Guscott, in recalling the semi-final, wrote: "We discussed how we had to get to him immediately, because once he had taken three strides, he would be up to top pace and would have covered 10-15 metres, but he just blew our plans out of the water. We knew what was coming but we just couldn’t deal with it. We thought we could, but we couldn’t. It was a shock; when you are close to him you cannot believe how such a big man can run so quickly.

"In that game I made a break and when things closed down, I passed to 6ft 5 inches, 18 stone England loose-forward ‘Big Ben’ Clarke. Unfortunately for him, he was near Lomu and to this day whenever he sees me Ben still gives me grief, because he said when Jonah tackled him the lights went out."

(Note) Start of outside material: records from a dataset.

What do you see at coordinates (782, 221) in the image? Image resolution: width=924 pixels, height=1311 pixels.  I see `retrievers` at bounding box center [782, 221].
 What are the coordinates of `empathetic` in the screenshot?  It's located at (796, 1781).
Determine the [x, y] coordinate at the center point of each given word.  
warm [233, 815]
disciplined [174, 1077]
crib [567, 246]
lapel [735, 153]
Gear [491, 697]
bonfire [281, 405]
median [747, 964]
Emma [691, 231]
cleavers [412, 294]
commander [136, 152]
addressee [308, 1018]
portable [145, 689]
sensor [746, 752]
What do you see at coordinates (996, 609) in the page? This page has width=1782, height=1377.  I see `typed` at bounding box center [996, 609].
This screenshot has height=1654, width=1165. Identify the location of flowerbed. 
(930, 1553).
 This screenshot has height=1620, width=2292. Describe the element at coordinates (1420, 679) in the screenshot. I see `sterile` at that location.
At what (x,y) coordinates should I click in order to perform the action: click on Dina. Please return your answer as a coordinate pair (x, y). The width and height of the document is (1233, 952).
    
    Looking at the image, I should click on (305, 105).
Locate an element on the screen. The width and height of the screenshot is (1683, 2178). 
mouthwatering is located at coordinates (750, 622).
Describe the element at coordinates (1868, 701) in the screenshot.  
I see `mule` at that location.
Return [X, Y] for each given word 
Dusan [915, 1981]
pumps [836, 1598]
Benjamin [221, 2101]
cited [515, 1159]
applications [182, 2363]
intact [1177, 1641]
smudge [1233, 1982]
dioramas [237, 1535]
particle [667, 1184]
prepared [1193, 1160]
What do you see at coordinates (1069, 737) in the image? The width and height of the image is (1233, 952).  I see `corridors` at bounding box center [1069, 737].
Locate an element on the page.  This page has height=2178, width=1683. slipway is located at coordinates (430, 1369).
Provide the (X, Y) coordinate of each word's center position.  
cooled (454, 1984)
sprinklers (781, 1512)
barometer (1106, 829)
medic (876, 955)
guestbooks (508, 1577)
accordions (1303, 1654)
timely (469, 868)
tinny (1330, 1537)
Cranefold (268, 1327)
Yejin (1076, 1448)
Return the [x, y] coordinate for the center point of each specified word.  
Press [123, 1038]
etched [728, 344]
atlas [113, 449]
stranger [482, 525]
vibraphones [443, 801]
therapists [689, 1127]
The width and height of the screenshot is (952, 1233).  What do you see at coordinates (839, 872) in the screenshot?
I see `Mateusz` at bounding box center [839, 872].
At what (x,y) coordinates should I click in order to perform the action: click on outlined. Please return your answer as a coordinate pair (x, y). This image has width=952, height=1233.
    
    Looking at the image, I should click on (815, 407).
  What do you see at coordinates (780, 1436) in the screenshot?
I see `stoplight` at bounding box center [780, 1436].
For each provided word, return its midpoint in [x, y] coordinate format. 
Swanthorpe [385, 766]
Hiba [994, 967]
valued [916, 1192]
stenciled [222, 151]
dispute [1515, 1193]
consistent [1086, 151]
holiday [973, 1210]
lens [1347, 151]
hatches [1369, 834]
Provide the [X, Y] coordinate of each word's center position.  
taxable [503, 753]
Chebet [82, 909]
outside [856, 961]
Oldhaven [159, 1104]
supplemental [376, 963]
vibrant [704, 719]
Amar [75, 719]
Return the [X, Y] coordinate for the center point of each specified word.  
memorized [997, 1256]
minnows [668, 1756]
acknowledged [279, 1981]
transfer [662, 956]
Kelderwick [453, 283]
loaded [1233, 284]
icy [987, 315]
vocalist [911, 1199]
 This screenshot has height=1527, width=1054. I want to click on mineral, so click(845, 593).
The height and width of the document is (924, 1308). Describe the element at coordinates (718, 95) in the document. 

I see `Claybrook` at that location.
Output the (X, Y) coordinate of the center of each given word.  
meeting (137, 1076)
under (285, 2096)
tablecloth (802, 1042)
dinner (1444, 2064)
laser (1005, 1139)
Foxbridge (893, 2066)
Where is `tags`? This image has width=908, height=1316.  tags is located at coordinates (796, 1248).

Catt, buried into the Newlands turf, would joke many years later that he couldn’t actually remember the moment Jonah ran over him, but he did remember All Blacks lock Robin Brooke screaming in his ear that "it was only the start and that there was more to come".

Indeed, there was: Jonah would finish with four tries, swatting aside Tony Underwood and then gliding for 50m for his final score.

I wasn’t in Beijing in 2008 to see Usain Bolt run 9.69 and I wasn’t in Berlin in 2009 to see his world record 9.58. I also wasn’t in London in 2012 when Bolt ran 9.63 in the Olympic final.

But I was at Newlands on Sunday, June 18, 1995 when Jonah scored those four tries against England.

Any adjective would be inadequate. You simply had to be there.